AZ Senate Candidate Blake Masters On Big Tech: No ‘Platform Immunity’ If You’re ‘Censoring Content And Acting Like A Publisher’
In July, 35-year-old Blake Masters, who is Chief Operating Officer of Thiel Capital and president of The Thiel Foundation, announced his candidacy for Senate in Arizona.
Should Masters win the Republican primary next August, he will face off against Democratic Senator Mark Kelley in November 2022. According to a third-quarter Federal Elections Commission (FEC) filing, Masters has raised more than $1.1 million.
On Monday, I had the opportunity to speak with Masters about a variety of topics, including big tech censorship.
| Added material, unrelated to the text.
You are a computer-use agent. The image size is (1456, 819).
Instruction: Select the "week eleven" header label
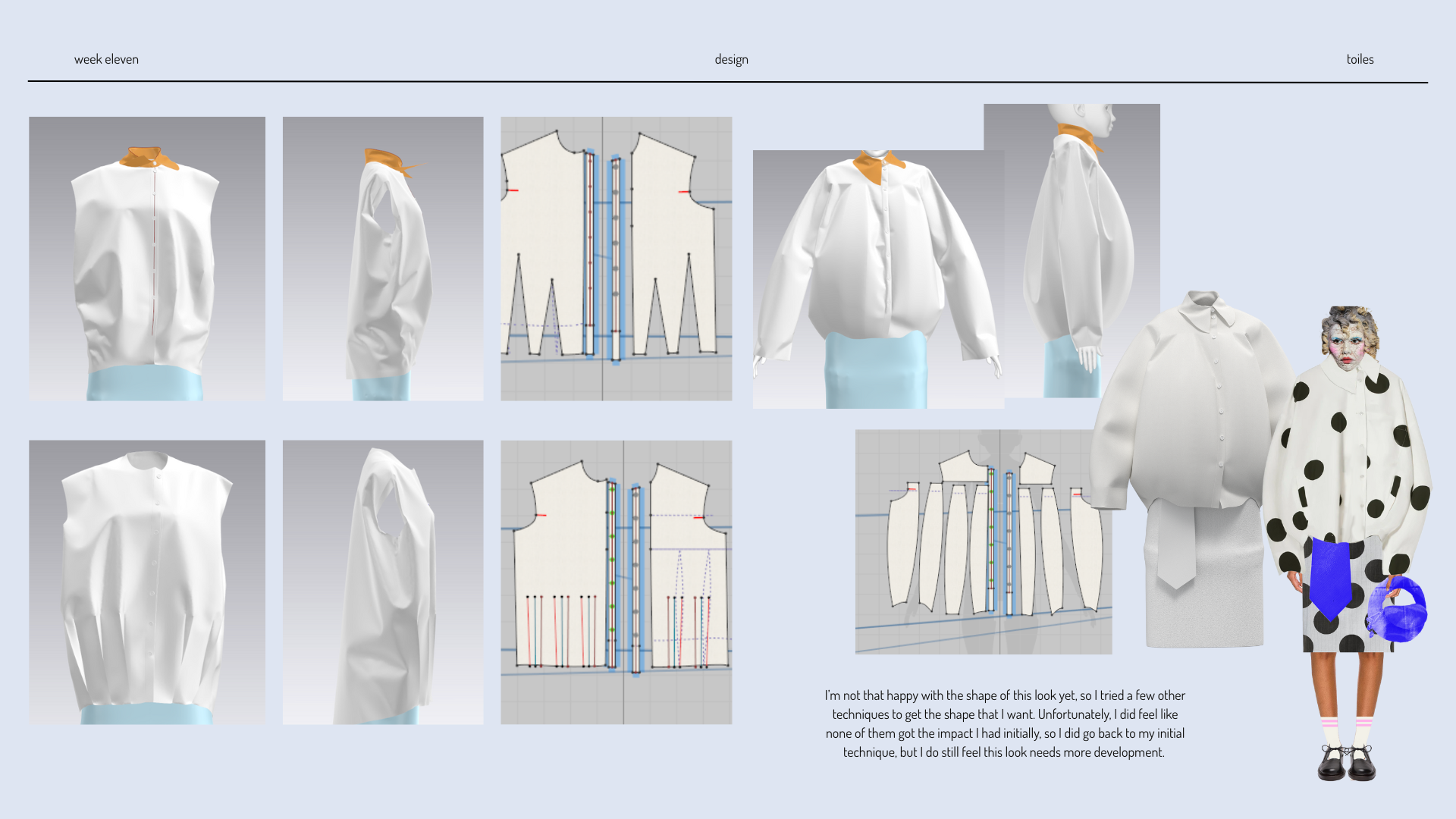[106, 58]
I also spoke with Masters about the border, which you can check out here (and the full Blake Masters interview will be released on Sunday).
With some politicians wanting to eliminate Section 230, others wanting to refine it, and still others who believe that anti-trust is the answer to big tech regulation, I asked Masters what he believes should be done about the issue.
He replied, stating that a radical reformation of Section 230, or stripping “the protection from liability from these companies,” is not off the table.
“If they want to act like publishers, we’ll treat them like publishers,” Masters said. “You don’t get platform immunity if you’re actually putting your thumb on the scale and censoring content and acting like a publisher.”
The Senate candidate then spoke about anti-trust:
Facebook is going to be this giant multinational corporation; if they’re going to actively intervene in elections, either because their founder is spending $400 million, you know, to distribute to various nonprofits in obvious partisan fashion — and then Facebook itself is censoring information about Joe Biden, about Hunter Biden in the weeks before the election. Unclear that any company should be able to have that much power. I don’t think you get to swing elections because you’re a giant multinational corporation. And so it’s unclear to me that Facebook should be allowed to have Facebook classic and Instagram and WhatsApp — and own these discrete businesses that each efficiently mine all this data about people to roll it up into one central location just so it can turn around and use that data against people to serve them targeted advertising.
Adding that “corporate concentration of power can violate people’s liberties just as much as government can,” Masters stated that he would like “more visibility” into “the algorithms” that companies like Google use.